Our first reading today points to such a time in the life of the Hebrew people. Enslaved by the Egyptians and going through the last plague before the Passover, the Hebrew people had gone through so much without the promise of victory.

How often do we think of the actual experiences of the Hebrew people before the Exodus?


What would it have been like to see your entire community doing hard physical labor and returning home each day exhausted with little energy for anything beyond survival?

What might it have been like for every mother to face the loss of her child at birth because a selfish dictator ordered the death of all Hebrew baby boys?

What kind of faith did it take for Moses’ mother and sister to hide him in the reeds, unaware of what the future held for him and them?

This is the context of the Hebrew people when they were warned of the Passover so that they “have courage,” as our first reading says.

Meanwhile, Pharaoh and his court lived in luxury. His daughter could quietly take a bath among the reeds of the river, assisted by several servants.

The dystopia, it seems, simply depends on which side of the socio-political and economic power structures you are on.

It was therefore in a dystopian context that the People of God worked to reverse injustice. Emphasis on work. Liberating practice is hard work. As the first reading of Wisdom says, “in secret the holy children of the good offered sacrifices and implemented the divine institution with one accord.”

As with Abraham, we do not know where we will end up as a nation and as a world in the days, months and years to come. What are we willing to give up “in faith” to go where God calls us?
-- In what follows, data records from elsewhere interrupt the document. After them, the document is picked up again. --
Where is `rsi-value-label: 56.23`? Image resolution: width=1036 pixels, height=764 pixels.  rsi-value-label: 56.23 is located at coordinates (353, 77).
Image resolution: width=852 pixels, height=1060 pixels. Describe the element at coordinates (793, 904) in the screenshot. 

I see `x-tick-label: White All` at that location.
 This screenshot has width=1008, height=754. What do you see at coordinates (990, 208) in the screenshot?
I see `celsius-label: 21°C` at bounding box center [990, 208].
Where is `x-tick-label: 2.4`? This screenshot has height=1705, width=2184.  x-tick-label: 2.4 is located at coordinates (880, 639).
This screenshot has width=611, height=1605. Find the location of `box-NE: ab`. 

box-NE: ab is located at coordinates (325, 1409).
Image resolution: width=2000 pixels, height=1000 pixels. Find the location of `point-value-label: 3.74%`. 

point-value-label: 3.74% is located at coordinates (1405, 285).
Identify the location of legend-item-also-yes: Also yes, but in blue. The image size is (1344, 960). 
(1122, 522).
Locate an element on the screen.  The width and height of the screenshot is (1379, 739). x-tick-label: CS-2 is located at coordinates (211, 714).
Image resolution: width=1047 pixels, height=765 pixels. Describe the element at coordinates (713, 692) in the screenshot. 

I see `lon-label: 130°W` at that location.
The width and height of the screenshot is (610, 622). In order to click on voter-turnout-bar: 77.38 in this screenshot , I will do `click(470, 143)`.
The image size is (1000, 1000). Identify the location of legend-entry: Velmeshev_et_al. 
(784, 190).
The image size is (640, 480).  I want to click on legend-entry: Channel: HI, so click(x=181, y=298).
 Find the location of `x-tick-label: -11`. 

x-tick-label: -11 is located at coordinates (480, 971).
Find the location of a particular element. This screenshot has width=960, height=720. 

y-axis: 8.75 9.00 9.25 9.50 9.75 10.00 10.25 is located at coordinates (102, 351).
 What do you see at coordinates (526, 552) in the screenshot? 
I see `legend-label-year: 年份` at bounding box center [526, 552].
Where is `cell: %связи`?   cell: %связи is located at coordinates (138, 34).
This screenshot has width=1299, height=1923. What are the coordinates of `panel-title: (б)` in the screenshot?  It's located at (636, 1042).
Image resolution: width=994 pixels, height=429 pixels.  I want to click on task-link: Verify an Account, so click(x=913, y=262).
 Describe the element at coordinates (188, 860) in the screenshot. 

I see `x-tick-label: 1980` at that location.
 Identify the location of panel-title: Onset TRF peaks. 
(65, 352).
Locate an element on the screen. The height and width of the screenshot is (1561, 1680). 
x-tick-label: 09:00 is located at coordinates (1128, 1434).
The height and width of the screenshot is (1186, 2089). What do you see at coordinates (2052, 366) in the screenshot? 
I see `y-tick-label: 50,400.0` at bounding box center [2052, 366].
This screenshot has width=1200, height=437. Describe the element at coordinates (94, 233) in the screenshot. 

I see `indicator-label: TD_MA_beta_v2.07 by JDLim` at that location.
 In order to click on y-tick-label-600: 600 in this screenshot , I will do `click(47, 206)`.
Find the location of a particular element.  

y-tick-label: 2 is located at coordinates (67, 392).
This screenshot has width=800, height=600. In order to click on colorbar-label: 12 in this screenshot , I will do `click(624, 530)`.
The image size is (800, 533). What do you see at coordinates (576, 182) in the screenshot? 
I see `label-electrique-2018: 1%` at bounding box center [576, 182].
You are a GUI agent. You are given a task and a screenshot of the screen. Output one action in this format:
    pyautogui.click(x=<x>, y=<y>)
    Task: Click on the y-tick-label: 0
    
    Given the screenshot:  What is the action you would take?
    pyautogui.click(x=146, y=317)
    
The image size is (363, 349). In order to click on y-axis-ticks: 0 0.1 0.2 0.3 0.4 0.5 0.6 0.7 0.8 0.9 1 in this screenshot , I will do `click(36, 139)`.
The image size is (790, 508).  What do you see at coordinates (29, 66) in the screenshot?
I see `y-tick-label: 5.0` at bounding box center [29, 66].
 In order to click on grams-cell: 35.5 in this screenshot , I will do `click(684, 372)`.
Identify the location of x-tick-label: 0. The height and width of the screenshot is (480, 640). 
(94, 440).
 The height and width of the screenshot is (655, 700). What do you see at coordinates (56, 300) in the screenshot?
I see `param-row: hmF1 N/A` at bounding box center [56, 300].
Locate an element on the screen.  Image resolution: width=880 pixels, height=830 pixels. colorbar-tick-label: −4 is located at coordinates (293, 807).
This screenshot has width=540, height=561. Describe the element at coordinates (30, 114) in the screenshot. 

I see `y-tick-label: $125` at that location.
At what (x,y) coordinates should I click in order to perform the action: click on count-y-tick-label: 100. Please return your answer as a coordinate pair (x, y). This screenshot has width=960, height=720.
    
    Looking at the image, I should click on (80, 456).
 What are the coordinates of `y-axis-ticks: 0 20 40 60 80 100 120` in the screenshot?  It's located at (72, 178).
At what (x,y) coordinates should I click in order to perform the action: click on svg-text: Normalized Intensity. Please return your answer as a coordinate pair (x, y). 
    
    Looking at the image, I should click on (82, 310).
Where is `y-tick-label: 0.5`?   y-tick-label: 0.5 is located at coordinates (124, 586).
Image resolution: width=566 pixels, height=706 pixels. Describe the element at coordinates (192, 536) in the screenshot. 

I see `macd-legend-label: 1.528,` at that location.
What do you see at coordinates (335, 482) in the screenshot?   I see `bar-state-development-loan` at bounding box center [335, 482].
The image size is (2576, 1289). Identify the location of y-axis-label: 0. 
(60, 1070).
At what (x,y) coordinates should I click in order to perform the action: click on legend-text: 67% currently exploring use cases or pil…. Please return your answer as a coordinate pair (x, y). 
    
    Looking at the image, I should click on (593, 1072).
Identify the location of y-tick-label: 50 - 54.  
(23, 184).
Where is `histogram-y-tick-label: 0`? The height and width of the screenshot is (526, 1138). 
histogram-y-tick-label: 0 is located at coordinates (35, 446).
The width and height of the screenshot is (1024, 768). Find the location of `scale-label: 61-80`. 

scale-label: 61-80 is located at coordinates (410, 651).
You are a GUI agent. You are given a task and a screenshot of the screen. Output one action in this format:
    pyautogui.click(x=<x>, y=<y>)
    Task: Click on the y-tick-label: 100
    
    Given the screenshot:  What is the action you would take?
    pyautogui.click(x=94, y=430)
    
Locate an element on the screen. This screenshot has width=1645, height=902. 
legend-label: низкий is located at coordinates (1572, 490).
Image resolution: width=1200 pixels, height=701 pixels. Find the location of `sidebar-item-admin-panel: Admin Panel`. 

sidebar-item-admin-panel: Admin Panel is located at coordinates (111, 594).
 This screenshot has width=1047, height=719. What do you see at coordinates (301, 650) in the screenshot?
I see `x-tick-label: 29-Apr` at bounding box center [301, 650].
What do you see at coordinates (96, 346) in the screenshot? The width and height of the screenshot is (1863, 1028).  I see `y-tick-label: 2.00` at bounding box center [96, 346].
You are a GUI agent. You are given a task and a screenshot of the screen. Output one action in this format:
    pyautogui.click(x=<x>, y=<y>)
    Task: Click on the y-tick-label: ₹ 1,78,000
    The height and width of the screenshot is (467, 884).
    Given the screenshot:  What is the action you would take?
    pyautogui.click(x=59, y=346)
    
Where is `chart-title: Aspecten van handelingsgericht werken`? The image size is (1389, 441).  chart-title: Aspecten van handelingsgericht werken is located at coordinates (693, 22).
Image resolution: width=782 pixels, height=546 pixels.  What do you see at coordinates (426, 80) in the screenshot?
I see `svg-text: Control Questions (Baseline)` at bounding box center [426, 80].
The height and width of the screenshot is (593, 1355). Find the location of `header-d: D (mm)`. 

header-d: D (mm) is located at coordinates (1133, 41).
I suggest that today’s readings provide us with an opportunity to reflect on these questions:

Which side of power do you live on? How do the socio-political and economic institutions of our world serve you? How do you use your power and privilege in service of your own liberation and the liberation of others? How do you work to “implement the divine institution” of liberation and justice?

“Blessed be the people whom God has chosen to belong to God.” God chose the Hebrews. God chose the Palestinians of Judea. God chose the oppressed and those who are marginalized in every society. Will you be among the Blessed?

As Jesus says in today’s gospel, “much will be demanded of the person to whom much has been entrusted, and even more will be demanded of the person to whom more has been entrusted.”